--- begin Supplied text ---

The main reason for getting the Step ons was to not make my kids wait for me to strap in, but I'll freely admit it's going to be nice just getting off the lift and go... if it works as intended.


----------



## buller_scott (Jun 10, 2018)

I'm with the "improve your flexibility" camp. If, in time, I can sort out a horribly bad lower back (seriously, I would have to pull over on road trips every half hour, to stretch out my back, I was in constant pain), then you can sort out your flexibility issues, serious prior conditions notwithstanding. 

Especially if you're now working from home, there are plenty of pockets of opportunity, to get in some stretching!


----------



## Donutz (May 12, 2010)

I've had an Apple watch for a while, and it's amazing for that type of thing. I have a reminder app that nags me four times a day to stretch, and the timer has a preset for 1 minute. Get up, stretch for 1 minute, go back to what I was doing. I've been doing that since May or June and I've gone from barely touching my toes to being able to hook my fingers under my feet and pull down farther.


----------



## NT.Thunder (Jan 4, 2020)

Donutz said:


> I've had an Apple watch for a while, and it's amazing for that type of thing. I have a reminder app that nags me four times a day to stretch, and the timer has a preset for 1 minute. Get up, stretch for 1 minute, go back to what I was doing. I've been doing that since May or June and I've gone from barely touching my toes to being able to hook my fingers under my feet and pull down farther.


Yeah best thing I ever purchased was a Garmin Watch, has all my gym sessions, stretching, riding programs, so much more and even a ski/snowboard tracker for when I'm on the mountain. Would be lost without my watch which not many people say these days.


----------



## buller_scott (Jun 10, 2018)

Donutz said:


> I've gone from barely touching my toes to being able to hook my fingers under my feet and pull down farther.


When you say that, why do I get an image of Jim Carey "puttin' out the vibe" in my head? 



NT.Thunder said:


> Yeah best thing I ever purchased was a Garmin Watch, has all my gym sessions, stretching, riding programs, so much more and even a ski/snowboard tracker for when I'm on the mountain. Would be lost without my watch which not many people say these days.


Shit I think I might have the same one - Garmin Instinct, with totally customisable watch face, favourite activities etc etc? If so, yeah it's a pretty nifty little unit!


----------



## Scalpelman (Dec 5, 2017)

I have flow nx2 on my xv. Badass setup. Responsive as fuck.


----------



## Hurricane (Jan 5, 2010)

Scalpelman said:


> I have flow nx2 on my xv. Badass setup. Responsive as fuck.

--- end Supplied text ---

* _Requirements_
In the forum thread above, how many times a day does the reminder app that Donutz mentions prompt stretching?

--- begin Data rows ---

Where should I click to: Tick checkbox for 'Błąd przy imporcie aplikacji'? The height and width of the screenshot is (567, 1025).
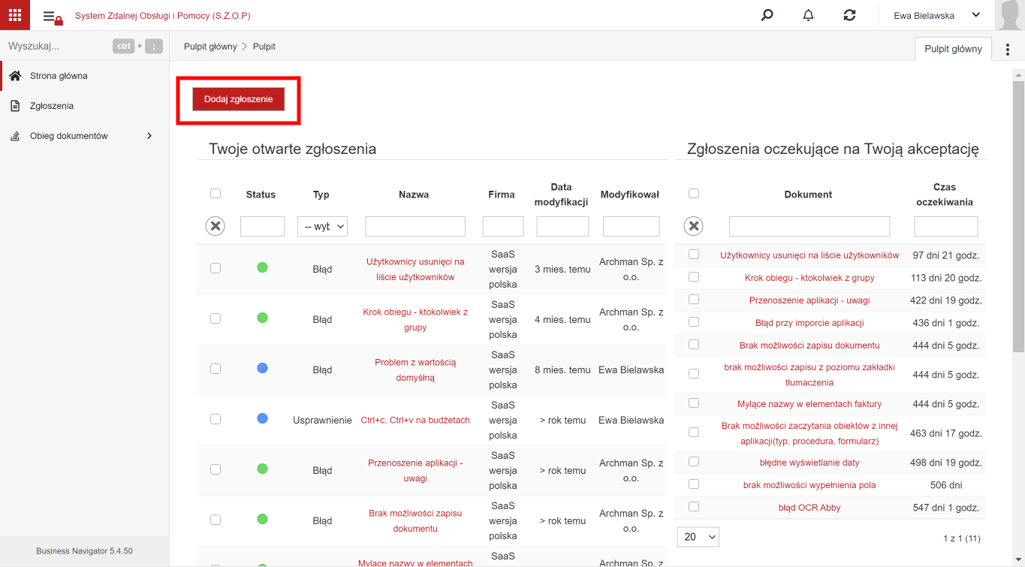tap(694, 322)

--- end Data rows ---
--- begin Data rows ---

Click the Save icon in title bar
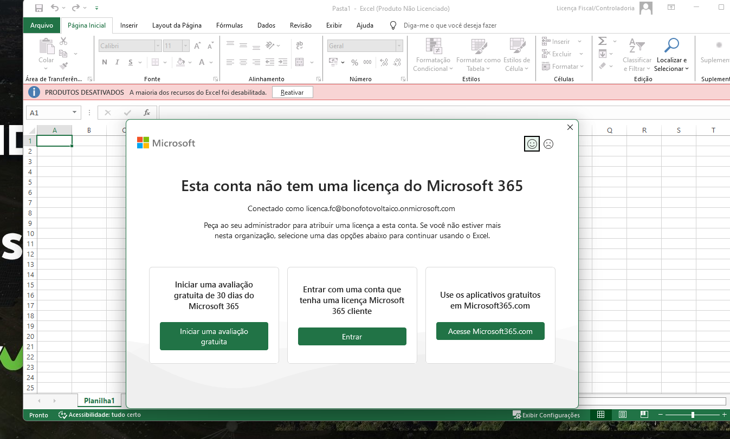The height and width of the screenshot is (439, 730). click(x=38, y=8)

--- end Data rows ---

* _Task response_
Four times a day.